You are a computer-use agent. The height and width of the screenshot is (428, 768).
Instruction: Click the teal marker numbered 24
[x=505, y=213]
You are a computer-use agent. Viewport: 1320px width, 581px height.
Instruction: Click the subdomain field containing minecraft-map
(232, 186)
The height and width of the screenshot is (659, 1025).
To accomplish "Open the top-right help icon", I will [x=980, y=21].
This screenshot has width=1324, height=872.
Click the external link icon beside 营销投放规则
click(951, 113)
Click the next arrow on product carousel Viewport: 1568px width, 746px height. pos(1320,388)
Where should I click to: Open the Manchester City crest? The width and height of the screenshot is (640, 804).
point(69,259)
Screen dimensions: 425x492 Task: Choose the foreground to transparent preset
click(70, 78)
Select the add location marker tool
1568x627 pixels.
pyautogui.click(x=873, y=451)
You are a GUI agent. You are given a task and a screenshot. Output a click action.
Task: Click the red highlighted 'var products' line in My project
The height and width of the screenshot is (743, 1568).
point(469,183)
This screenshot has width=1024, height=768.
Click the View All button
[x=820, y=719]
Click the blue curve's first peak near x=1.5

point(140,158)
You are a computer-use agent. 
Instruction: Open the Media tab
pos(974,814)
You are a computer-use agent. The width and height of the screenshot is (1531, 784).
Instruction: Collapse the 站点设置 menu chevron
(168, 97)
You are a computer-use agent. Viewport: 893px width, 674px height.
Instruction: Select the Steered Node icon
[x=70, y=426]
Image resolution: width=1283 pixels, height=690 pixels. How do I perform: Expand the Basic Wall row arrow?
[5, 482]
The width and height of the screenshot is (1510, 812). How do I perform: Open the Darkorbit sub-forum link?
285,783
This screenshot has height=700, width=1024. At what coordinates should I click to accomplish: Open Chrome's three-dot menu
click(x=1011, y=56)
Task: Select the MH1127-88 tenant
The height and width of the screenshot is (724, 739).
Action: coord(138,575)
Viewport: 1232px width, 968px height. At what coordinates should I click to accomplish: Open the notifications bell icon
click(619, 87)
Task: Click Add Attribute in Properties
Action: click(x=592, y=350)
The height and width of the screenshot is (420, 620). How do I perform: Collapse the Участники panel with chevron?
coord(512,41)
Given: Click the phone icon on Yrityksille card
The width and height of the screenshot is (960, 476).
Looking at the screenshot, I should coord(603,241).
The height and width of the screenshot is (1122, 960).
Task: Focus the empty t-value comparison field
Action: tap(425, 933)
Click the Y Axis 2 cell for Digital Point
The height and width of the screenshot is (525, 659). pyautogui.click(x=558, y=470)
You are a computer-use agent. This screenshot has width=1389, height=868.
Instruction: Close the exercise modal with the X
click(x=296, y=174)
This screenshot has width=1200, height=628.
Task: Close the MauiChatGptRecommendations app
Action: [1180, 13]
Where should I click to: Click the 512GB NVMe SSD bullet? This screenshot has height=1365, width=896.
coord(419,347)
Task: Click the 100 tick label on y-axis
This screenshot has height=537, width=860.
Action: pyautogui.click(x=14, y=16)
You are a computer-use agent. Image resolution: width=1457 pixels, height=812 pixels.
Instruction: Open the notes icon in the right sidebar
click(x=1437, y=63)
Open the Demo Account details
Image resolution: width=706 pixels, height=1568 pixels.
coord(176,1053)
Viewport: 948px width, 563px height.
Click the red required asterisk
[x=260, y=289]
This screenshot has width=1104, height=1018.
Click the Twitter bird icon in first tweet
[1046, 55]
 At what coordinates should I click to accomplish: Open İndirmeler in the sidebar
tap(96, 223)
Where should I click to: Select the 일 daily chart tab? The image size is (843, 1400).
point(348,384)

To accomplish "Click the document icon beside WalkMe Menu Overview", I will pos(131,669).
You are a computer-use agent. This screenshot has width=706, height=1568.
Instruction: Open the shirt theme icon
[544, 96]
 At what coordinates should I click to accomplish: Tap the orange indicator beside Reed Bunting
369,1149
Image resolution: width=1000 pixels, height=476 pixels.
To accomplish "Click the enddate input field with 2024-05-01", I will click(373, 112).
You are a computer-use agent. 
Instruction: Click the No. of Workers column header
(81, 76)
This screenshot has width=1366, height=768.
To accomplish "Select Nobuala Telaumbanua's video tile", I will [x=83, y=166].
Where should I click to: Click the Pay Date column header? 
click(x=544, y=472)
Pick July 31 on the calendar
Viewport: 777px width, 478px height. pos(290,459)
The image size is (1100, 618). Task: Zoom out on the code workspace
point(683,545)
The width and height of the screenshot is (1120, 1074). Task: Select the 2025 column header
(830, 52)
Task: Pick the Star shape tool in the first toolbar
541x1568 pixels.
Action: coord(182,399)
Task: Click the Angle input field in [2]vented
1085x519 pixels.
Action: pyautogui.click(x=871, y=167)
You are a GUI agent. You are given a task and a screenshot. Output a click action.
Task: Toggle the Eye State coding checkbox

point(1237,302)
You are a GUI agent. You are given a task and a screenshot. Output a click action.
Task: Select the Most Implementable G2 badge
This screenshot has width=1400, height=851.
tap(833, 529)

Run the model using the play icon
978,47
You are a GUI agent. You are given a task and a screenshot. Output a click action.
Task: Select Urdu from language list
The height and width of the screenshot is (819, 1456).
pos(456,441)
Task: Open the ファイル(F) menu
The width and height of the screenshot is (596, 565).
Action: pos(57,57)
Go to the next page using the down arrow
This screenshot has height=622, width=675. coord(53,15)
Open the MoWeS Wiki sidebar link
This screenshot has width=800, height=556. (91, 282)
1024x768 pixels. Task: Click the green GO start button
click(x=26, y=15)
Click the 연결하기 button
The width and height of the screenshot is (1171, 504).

★ ★ ★ ★ ★ ★ ★

## TASK PROMPT:
Reproducing the whole listing above is not the task. Copy exactly only the lines from the one with "Instruction: Click the teal" to the one with "This screenshot has width=1324, height=872.", both kept.

## RESULT:
Instruction: Click the teal marker numbered 24
[x=505, y=213]
You are a computer-use agent. Viewport: 1320px width, 581px height.
Instruction: Click the subdomain field containing minecraft-map
(232, 186)
The height and width of the screenshot is (659, 1025).
To accomplish "Open the top-right help icon", I will [x=980, y=21].
This screenshot has width=1324, height=872.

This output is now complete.